Altis Advanced Security seamlessly combines Patchstack vPatching with our included CDN-level WAF, combining to tackle attacks at Layers 3, 4, and 7 with precise strikes.
We’re working to bring even more functionality to Altis Advanced Security as well, including automatic anti-virus scanning for all uploaded assets.
Altis Advanced Security is a paid add-on for Altis. For more information, contact your Account Manager for details.
Driving forward the industry, by leading WordPress security
At the fundamental heart of every Altis site is WordPress, the world’s leading CMS. WordPress has long been a leading target for hackers, with its wide deployment on 43% of the web, as well as the powerful extensibility framework.
We designed Altis from the ground up for security, incorporating WordPress best practices and inventing new ones to deliver the most secure WordPress platform in existence.
Since September, we’ve been directly leading the WordPress security team, by sponsoring John Blackbourn as our Director of WordPress Security to work directly on driving security forward.

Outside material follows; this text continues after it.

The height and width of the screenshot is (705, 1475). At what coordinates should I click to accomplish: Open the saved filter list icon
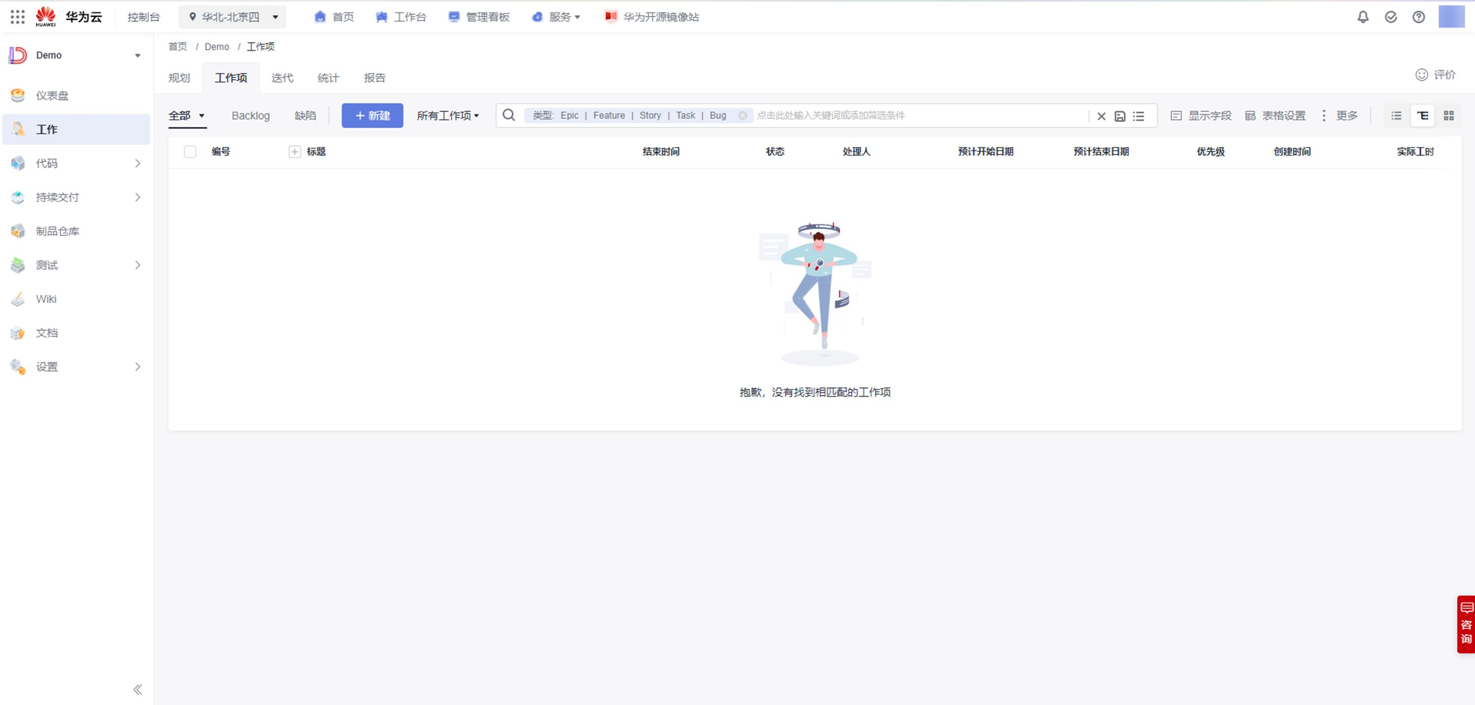tap(1138, 116)
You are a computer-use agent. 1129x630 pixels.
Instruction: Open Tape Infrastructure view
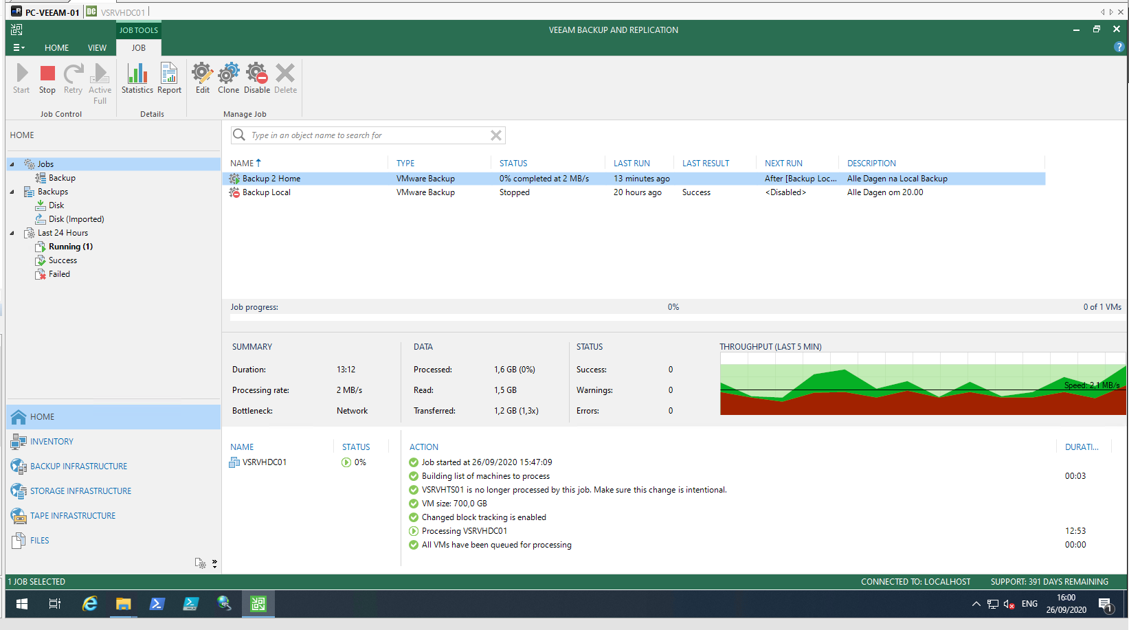72,515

WordPress 6.8 (included in Altis 23) incorporates one of the first major efforts in this regard, bringing bcrypt hashing to everyone. Altis has included bcrypt hashing since Altis v3, building on the excellent work by the Roots team, and we’re excited to have brought this to everyone in WordPress core.
We’re also working with our partners and friends across the WordPress world to drive more investment into core and ecosystem security – watch this space!
Altis Developer Experience Enhancements
Altis v23 introduces new tools and enhancements to boost flexibility and extensibility in local development environments:
Reporting improvements
We’ve heard from customers that they want deeper insights into their monthly usage. The monthly Altis reports now feature a breakdown of daily traffic by client type, response code, and top URLs.
This is super handy for determining where traffic is coming from, particularly with the rise in traffic from AI user agents.
Self-Service PHP Upgrades
Gone are the days of waiting for support tickets just to update PHP. With Altis v23, you can now:
- Upgrade PHP versions on your environments directly from the Dashboard
- Deploy with confidence and less delay
- Coordinate your PHP version updates alongside Composer-managed WP versions
This feature gives you control, speed, and predictability — ideal for fast-moving teams and CI/CD workflows. Self-service PHP upgrades will be available after your next maintenance update. Simply head to the Settings page for your environment.
Extensible Docker Compose Support
Developers can now define additional docker compose configurations through Composer packages. These configurations will be automatically merged into the final Docker setup, enabling:
- Cleaner environment-specific customizations
- Custom services or overrides per package
- More granular and reusable environment setups
With Altis v23, we’re pushing the forefront of WordPress security further forward, both for our customers and for the industry as a whole.
Our commitment to security never rests – that’s why banks and financial institutions, news organizations under threat, and Fortune 500 companies choose Altis to power their enterprise WordPress platforms.